Single by Charlie Daniels Band

from the album Million Mile Reflections
- B-side: "Passing Lane"
- Released: September 24, 1979
- Genre: Country rock
- Length: 3:09
- Label: Epic
- Songwriter: Charlie Daniels
- Producer: John Boylan

Charlie Daniels Band singles chronology
| "The Devil Went Down to Georgia" (1979) | "Mississippi" (1979) | "Behind Your Eyes" (1979) |

= Mississippi (Charlie Daniels song) =

"Mississippi", is a song written by Charlie Daniels and first released on the Charlie Daniels Band's 1979 album Million Mile Reflections. It was also released as a single in September 1979 as the follow-up to "The Devil Went Down to Georgia." It reached the top 20 on the country singles charts in both the U.S. and Canada.

==Lyrics and music==
The lyrics of "Mississippi" have the singer thinking about his earlier times in the state of Mississippi. The Clarion-Ledger described the mood of the song as quiet and contemplative. Bill Hance of Gannett News Service described it as a "bluesy ballad" that would appeal to older, more middle-of-the-road listeners than some of Daniels' earlier material.

According to Daniels, the melody he used happened to fit the 4 syllable name "Mississippi" and could have been applied to a different place name with 4 syllables, stating "I coulda made it Cincinnati except they ain't no Spanish moss hangin' from no live oak trees in Cincinnati."

==Critical reception==
"Mississippi" did not repeat the mainstream success of its predecessor "The Devil Went Down to Georgia" but it was nonetheless a success on the country music charts. It reached #19 on the Billboard Hot Country Songs chart in the U.S. and performed even better on the Canadian country singles chart where it peaked at #3.
It was also noted as one of the "1980 Most Performed Songs of the Year" by the BMI Awards.

Billboard chose "Mississippi" as a recommended country music single. Cash Box said that "lush strings and piano, and soft, meandering vocals highlight this song that flows as smooth as the Mississippi." Record World said that compared to its predecessor, the band "slows the pace down with a warm, mellow tune" and that "The band shows its versatility here with a smooth vocal and instrumental style." Gannett contributor Herb Ditzel praised "Mississippi" for expressing how much the singer misses Mississippi without resorting to "fancy guitars, piano or screeching vocals." He refers to "Mississippi" as Daniels' answer to "I Left My Heart in San Francisco." Robert Christgau described it as a "sentimental reminiscence." Music critic Ronald Hawkings criticized the song for being too "saccharine."

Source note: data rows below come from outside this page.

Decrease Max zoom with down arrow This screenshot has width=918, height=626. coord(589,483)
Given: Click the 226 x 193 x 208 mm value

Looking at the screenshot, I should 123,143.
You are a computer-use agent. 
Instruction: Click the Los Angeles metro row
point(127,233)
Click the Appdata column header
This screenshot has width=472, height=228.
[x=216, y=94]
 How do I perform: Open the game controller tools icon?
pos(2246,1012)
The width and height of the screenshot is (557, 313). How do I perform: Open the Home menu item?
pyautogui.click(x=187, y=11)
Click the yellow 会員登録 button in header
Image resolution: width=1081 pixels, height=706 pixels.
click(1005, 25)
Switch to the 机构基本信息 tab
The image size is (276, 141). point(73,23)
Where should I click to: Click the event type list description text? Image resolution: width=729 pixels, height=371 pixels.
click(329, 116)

"Mississippi" was included on Daniels' 1996 box set The Roots Remain.

On April 25, 1979 – before it was released as a single – Daniels presented a special pressing of the song to Mississippi governor Cliff Finch.

==Chart performance==

| Chart (1979) | Peak position |
|---|---|
| Billboard Hot Country Singles | 19 |
| Canadian RPM Country Tracks | 3 |

=="Passing Lane"==
The b-side of "Mississippi" was "Passing Lane". Billboard described "Passing Lane" as " a consistently good mix of Southern rock/boogie," praising both the vocals and the instrumentation. Cash Box called it a "kind of redneck blues-rock number" with "a witty lyric hook" and "strong instrumentation." Record World called it a "tale spun over a blockbuster rhythm with nifty basslead duets."